Graffiti Moon (with some random Melbourne graffiti)


I always really enjoy reading some fiction based around travel locations. So when I had the chance to travel to Melbourne for the Melbourne Writers Festival this year I was keen to read some local writing. Happily I chanced on this review of Graffiti Moon in the week or so before I left. Perfect timing.

Graffiti Moon was an Honour Book for the Older Readers in the Children's Book Council of Australia Awards in 2011. It also won the Young Adult prize for the Prime Minister's Literary Award in 2011 and the NSW Premier's Literary Award. So I'd seen it around and was thrilled to start.



Graffiti Moon is the story of one hot Melbourne night. Lucy is finishing high school and going for a night of fun adventure with her friends Jazz and Daisy. Daisy has a boyfriend, Dylan, but he's forgotten her birthday and is throwing eggs at her head in a show of boyhood excitement at finishing school.

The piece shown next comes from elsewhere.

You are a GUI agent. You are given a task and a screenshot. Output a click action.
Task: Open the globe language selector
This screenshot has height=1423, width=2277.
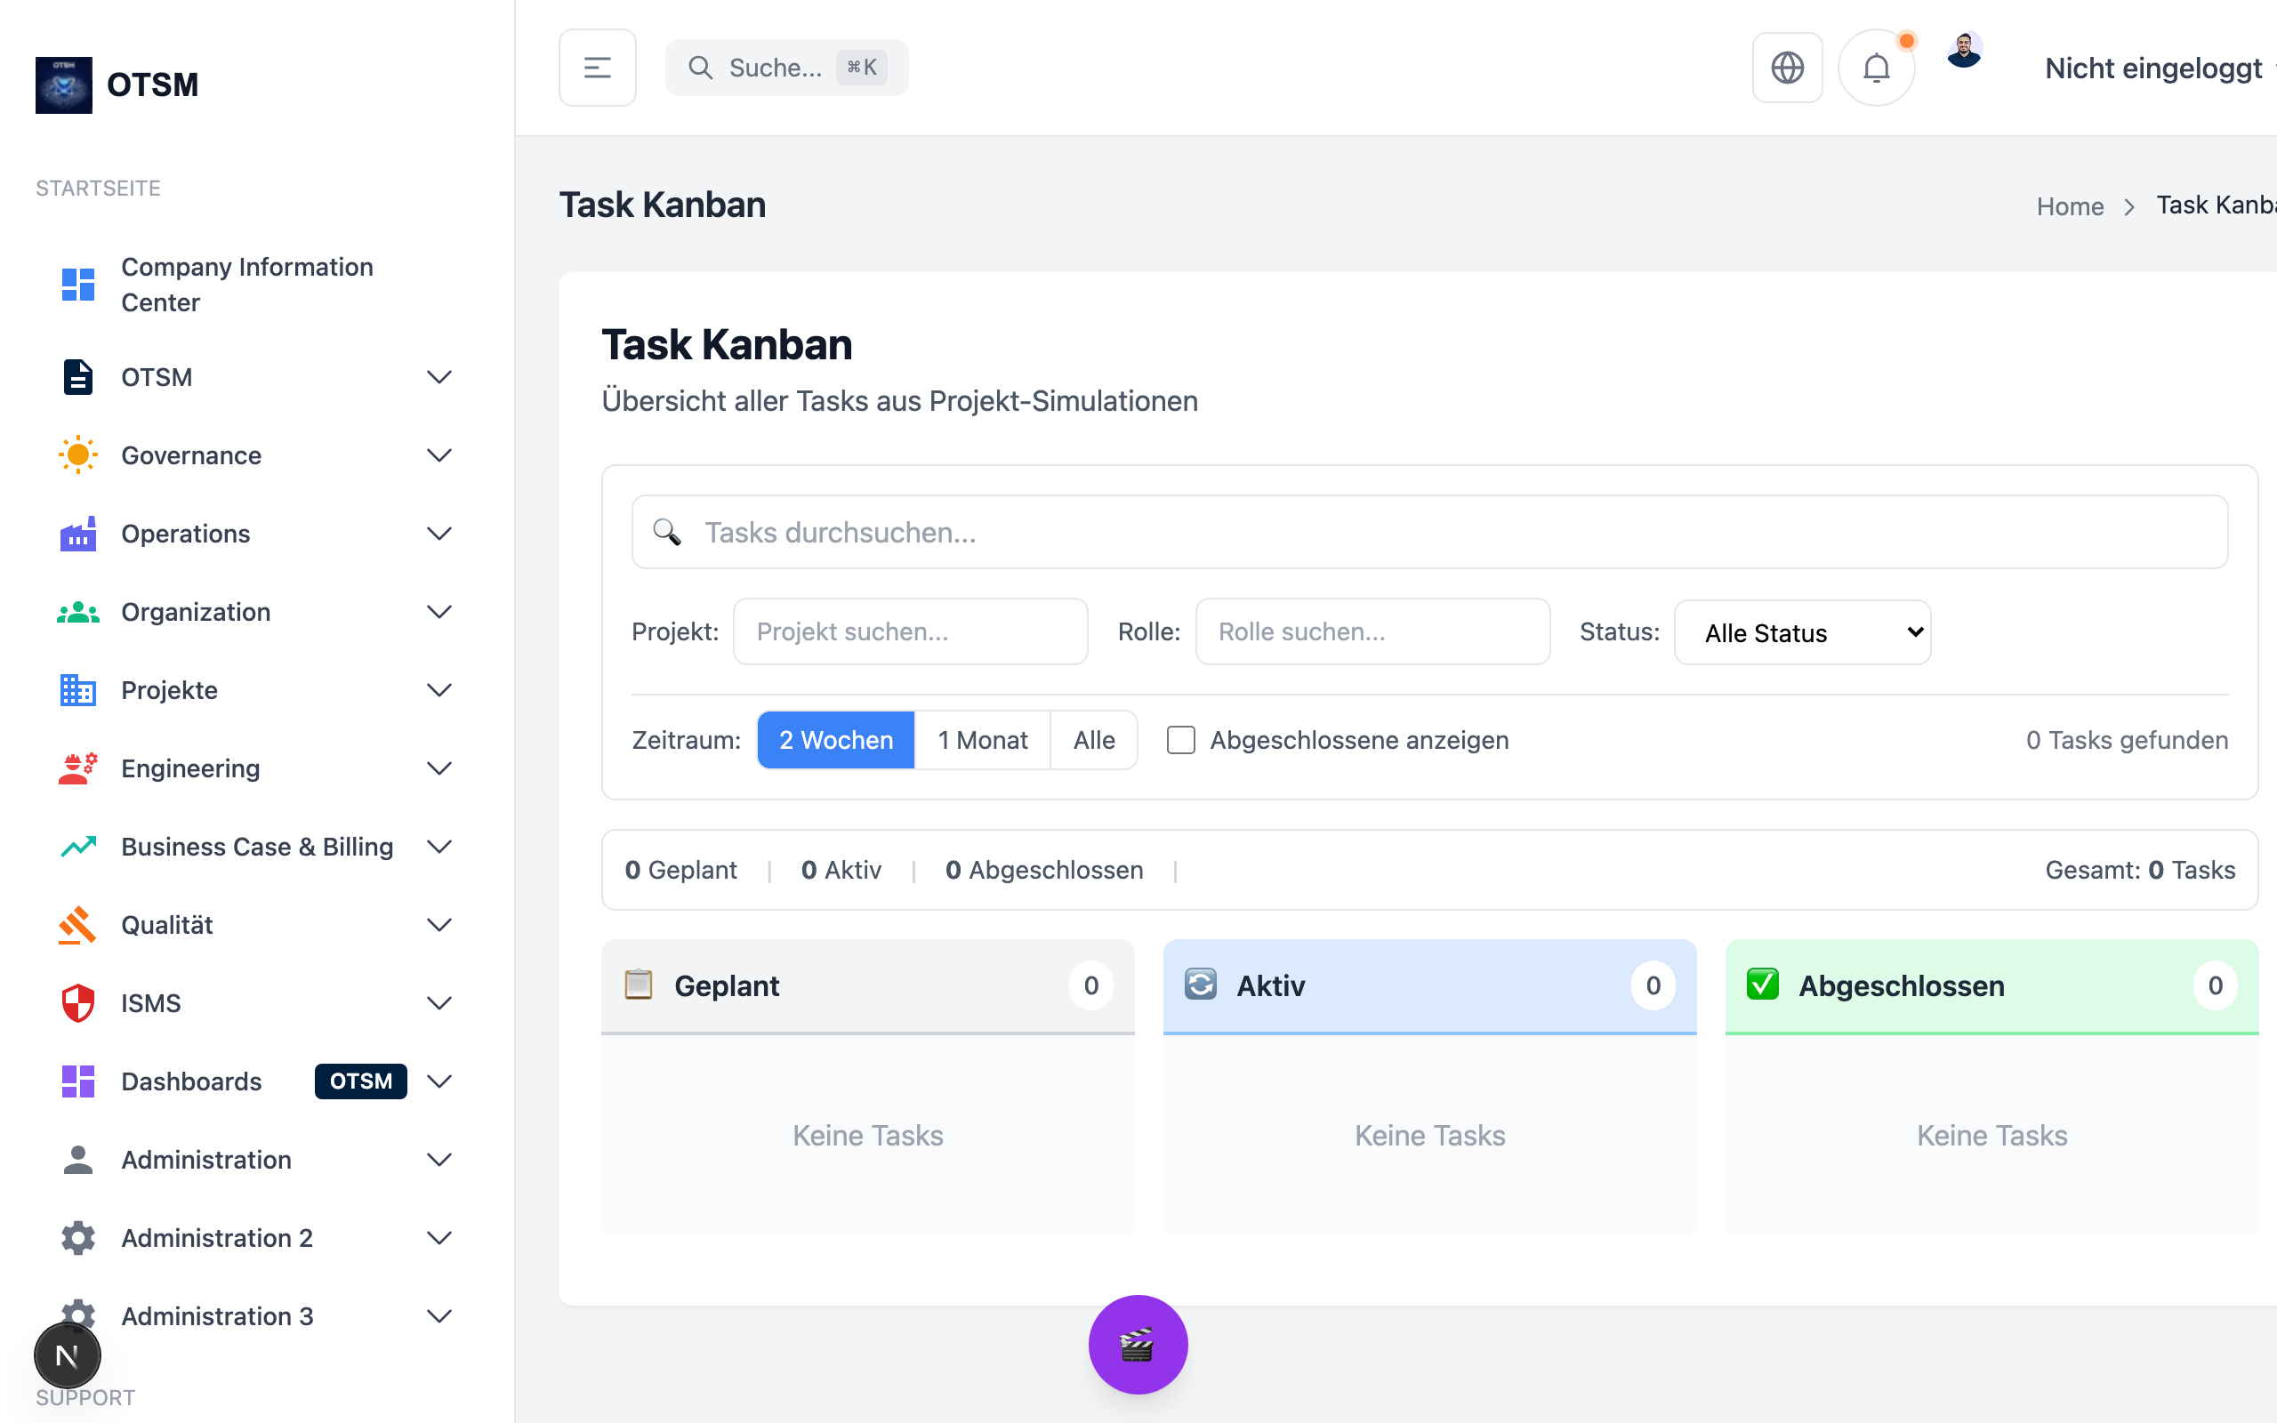(x=1787, y=68)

Lucy is an artistic type, she has been learning glass blowing from an artist in a local studio and working on her Year 12 major piece. Both her parents are creative too, her mother is trying to finish a novel, her father a magician. Of course they have to hold down more pedestrian jobs to pay the bills. Things aren't running all that smoothly and her father is currently living in the shed in the backyard.



Lucy is besotted with a local graffiti artist Shadow. She sees his work on walls in the local area, and is moved by his work, his artistry. She knows that he isn't like the boys at her school. Lucy hasn't met him, but she plans to, although his identity is a closely guarded secret and he works stealthily at night with his partner Poet who provides the words to Shadow's vision.

I like that about art, that what you see is sometimes more about who you are than what's on the wall. 

But tonight she is out with her girlfriends and stuck with Dylan and his two friends, Ed and Leo. She plans to use this night to find Shadow and meet him.



There are many, many art and artist references, which I know I wouldn't have got when I was a younger reader. Jeffrey Smart. Rothko. Vermeer. Magritte. Some others that I have never heard of before. Cath Crowley does a good job of incorporating enough about these artists and their works that you get the meaning, without it seeming forced. Cleverly told in three alternating voices. Lucy. Ed and Poet. I was very quickly drawn into this wonderful, funny story.

2 comments:

Marg said...

There is a lot of interesting art down the laneways etc in Melbourne! Hope you enjoy your time here!

Louise said...

Thanks Marg, I'm having a lovely time. The festival is great, and lots of wonderful non-festival happenings too.